> **Stated goal A**
Copy the regex metacharacter text from "Metacharacter Meaning" to "side (not a character)", swapping "previous" out for "preceding".
> **Stated goal B**
Answer these questions from the regex metacharacter text:
(i) What does the metacharacter ^ stand for?
(ii) What does as.numeric return for numbers that contain commas?
(iii) Which stringr function replaces only the first part of a string that matches a pattern?

You can use a regular expression to describe a complicated pattern in just a few characters because some characters, called metacharacters, have special meanings. Metacharacters are usually punctation characters. They are never letters or numbers, which always have their literal meaning.

This table lists some of the most useful metacharacters:

Metacharacter Meaning
. any one character (wildcard)
\ escape character (in both R and regex), see Section 1.3.2
^ the beginning of string (not a character)
$ the end of string (not a character)
[ab] one character, either 'a' or 'b'
[^ab] one character, anything except 'a' or 'b'
? the previous character appears 0 or 1 times
* the previous character appears 0 or more times
+ the previous character appears 1 or more times
() make a group
| match left OR right side (not a character)

Section 1.5 provides examples of how most of the metacharacters work. Even more examples are presented in the stringr package’s regular expressions vignette. You can find a complete listing of regex metacharacters in ?regex or on the stringr cheatsheet.

You can disable regular expressions in a stringr function by calling the fixed function on the pattern. For example, to test whether a string contains a literal dot .:

x = c("No dot", "Lotsa dots...")
str_detect(x, fixed("."))
## [1] FALSE  TRUE

It’s a good idea to call fixed on any pattern that doesn’t contain regex metacharacters, because it communicates to the reader that you’re not using regex, it helps to prevent bugs, and it provides a small speed boost.

1.4.3 Replacing Parts of Strings

Replacing part of a string is a common string processing task. For instance, quantitative data often contain non-numeric characters such as commas, currency symbols, and percent signs. These must be removed before converting to numeric data types. Replacement and removal go hand-in-hand, since removal is equivalent to replacing part of a string with the empty string "".

The str_replace function replaces the first part of a string that matches a pattern (from left to right), while the related str_replace_all function replaces every part of a string that matches a pattern. Most stringr functions that do pattern matching come in a pair like this: one to process only the first match and one to process every match.

As an example, suppose you want to remove commas from a number so that you can convert it with as.numeric, which returns NA for numbers that contain commas. You want to remove all of the commas, so str_replace_all is the function to use. As usual, the first argument is the string and the second is the pattern. The third argument is the replacement, which is the empty string "" in this case:

x = "1,000,000"
str_replace_all(x, ",", "")
## [1] "1000000"

The str_replace function doesn’t work as well for this task, since it only replaces the first match to the pattern:

str_replace(x, ",", "")
## [1] "1000,000"

You can also use these functions to replace or remove longer patterns within words. For instance, suppose you want to change the word "dog" to "cat":

x = c("dogs are great, dogs are fun", "dogs are fluffy")
str_replace(x, "dog", "cat")
## [1] "cats are great, dogs are fun" "cats are fluffy"
str_replace_all(x, "dog", "cat")
## [1] "cats are great, cats are fun" "cats are fluffy"

As a final example, you can use the replacement functions and a regex pattern to replace repeated spaces with a single space. This is a good standardization step if you’re working with text. The key is to use the regex quantifier +, which means a character “repeats one or more times” in the pattern, and to use a single space " " as the replacement:

x = "This    sentence  has  extra      space."

Records of locating words and elements
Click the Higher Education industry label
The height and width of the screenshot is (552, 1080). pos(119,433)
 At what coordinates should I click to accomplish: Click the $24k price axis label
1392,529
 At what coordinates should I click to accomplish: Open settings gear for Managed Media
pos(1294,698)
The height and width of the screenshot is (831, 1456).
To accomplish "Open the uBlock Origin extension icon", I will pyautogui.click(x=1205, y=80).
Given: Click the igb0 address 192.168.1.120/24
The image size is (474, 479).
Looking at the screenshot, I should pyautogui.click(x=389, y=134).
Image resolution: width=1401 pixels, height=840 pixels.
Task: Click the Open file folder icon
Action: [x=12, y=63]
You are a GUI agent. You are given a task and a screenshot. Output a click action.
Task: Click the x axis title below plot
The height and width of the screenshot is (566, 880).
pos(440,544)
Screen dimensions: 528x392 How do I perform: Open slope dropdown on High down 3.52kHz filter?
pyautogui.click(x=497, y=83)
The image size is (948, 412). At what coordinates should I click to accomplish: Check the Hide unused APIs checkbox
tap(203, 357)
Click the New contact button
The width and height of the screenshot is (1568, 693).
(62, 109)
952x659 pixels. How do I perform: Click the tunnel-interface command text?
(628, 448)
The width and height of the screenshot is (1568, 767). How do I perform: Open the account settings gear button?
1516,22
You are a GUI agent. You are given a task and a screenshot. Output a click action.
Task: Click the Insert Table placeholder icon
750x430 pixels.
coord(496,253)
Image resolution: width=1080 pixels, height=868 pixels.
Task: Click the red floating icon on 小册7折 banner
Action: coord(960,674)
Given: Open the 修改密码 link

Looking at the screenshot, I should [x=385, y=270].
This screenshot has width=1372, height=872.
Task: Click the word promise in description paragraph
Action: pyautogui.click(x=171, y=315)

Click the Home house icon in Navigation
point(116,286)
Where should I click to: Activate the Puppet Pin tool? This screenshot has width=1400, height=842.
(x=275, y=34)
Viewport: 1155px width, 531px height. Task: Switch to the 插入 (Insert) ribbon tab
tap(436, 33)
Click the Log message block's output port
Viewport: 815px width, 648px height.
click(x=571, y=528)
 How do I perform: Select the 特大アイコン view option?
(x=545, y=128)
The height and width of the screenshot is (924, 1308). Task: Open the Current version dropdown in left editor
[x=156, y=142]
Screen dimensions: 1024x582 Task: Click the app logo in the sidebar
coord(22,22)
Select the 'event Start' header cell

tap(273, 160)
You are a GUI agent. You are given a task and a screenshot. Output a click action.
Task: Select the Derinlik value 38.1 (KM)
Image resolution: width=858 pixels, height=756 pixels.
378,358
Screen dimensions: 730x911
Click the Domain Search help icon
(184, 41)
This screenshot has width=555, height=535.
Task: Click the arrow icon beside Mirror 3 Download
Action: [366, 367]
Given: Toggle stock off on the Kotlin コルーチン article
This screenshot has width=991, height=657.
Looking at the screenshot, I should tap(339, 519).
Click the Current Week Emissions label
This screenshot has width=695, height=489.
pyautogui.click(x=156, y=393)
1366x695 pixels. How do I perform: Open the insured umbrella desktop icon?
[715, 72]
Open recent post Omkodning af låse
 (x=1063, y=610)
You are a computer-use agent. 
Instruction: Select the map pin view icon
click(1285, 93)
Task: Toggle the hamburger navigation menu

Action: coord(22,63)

> **Correct response A**
Metacharacter Meaning
. any one character (wildcard)
\ escape character (in both R and regex), see Section 1.3.2
^ the beginning of string (not a character)
$ the end of string (not a character)
[ab] one character, either 'a' or 'b'
[^ab] one character, anything except 'a' or 'b'
? the preceding character appears 0 or 1 times
* the preceding character appears 0 or more times
+ the preceding character appears 1 or more times
() make a group
| match left OR right side (not a character)

> **Correct response B**
(i) The beginning of string (not a character).
(ii) NA.
(iii) str_replace.